**EXTRACTED INFORMATION**

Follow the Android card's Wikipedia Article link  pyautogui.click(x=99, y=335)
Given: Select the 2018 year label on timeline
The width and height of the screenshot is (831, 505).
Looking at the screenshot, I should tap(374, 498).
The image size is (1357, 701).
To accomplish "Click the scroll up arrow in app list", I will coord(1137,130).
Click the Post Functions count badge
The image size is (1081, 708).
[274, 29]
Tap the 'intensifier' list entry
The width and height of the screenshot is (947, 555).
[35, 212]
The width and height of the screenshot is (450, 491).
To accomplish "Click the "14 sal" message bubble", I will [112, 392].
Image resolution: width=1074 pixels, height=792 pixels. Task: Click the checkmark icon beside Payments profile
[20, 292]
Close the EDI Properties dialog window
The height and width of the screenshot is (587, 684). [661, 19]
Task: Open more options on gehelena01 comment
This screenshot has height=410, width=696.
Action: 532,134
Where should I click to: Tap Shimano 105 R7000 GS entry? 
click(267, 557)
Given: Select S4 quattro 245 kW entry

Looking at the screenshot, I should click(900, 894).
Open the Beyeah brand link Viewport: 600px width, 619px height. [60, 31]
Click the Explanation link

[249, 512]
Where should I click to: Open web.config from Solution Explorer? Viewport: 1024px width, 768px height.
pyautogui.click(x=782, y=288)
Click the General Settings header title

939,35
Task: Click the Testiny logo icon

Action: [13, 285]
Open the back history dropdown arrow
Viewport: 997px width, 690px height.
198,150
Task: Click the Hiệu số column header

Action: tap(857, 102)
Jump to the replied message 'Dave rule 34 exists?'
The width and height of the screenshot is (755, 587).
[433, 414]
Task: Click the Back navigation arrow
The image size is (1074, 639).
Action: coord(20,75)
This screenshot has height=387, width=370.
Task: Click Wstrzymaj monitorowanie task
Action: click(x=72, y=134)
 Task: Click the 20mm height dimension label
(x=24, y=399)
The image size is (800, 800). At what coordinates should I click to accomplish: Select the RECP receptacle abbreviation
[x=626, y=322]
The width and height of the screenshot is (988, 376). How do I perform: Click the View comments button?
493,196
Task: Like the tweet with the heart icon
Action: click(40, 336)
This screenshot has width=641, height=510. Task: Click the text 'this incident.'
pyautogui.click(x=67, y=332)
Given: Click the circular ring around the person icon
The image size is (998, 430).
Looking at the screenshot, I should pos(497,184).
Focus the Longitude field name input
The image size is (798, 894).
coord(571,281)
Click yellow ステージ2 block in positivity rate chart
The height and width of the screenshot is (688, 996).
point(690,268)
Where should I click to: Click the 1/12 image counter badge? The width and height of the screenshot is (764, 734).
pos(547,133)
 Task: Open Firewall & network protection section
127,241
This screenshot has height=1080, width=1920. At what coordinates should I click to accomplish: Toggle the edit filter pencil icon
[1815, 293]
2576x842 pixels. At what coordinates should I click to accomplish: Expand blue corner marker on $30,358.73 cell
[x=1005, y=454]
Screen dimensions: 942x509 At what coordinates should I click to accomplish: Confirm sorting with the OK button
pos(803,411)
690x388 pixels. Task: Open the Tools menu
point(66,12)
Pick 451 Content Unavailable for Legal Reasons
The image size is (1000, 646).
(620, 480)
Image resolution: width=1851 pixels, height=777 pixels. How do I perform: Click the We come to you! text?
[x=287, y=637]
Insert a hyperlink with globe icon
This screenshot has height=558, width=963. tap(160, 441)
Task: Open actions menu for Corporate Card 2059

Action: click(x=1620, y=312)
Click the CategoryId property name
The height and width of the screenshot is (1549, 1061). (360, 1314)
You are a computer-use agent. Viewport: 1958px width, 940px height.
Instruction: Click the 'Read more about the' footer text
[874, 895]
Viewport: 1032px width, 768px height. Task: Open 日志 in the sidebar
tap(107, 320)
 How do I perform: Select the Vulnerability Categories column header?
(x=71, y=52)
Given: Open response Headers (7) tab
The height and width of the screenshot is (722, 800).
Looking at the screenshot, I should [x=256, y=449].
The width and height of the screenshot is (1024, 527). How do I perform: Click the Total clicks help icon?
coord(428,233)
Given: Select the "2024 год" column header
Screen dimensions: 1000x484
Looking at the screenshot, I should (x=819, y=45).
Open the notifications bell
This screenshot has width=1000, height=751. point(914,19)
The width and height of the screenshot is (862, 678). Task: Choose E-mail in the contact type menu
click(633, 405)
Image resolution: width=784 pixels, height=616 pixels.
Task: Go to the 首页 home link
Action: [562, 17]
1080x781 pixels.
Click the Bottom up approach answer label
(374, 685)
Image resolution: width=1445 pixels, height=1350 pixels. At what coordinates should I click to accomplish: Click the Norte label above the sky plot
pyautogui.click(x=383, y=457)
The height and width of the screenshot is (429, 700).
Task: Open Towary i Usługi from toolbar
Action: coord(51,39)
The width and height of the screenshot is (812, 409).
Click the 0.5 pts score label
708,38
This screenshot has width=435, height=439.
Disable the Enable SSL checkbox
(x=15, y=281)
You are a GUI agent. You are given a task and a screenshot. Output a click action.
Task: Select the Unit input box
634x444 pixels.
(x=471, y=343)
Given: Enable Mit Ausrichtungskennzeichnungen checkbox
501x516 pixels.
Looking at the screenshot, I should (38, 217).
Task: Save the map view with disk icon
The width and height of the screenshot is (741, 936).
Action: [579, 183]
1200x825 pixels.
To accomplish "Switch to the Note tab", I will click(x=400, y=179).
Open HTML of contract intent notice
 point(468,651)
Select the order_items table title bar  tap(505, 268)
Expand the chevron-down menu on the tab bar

**ASSIGNMENT**
Write out the lines above from the one containing "501x516 pixels." through the last, exactly as they are.

**TASK ANSWER**
501x516 pixels.
Looking at the screenshot, I should (38, 217).
Task: Save the map view with disk icon
The width and height of the screenshot is (741, 936).
Action: [579, 183]
1200x825 pixels.
To accomplish "Switch to the Note tab", I will click(x=400, y=179).
Open HTML of contract intent notice
 point(468,651)
Select the order_items table title bar  tap(505, 268)
Expand the chevron-down menu on the tab bar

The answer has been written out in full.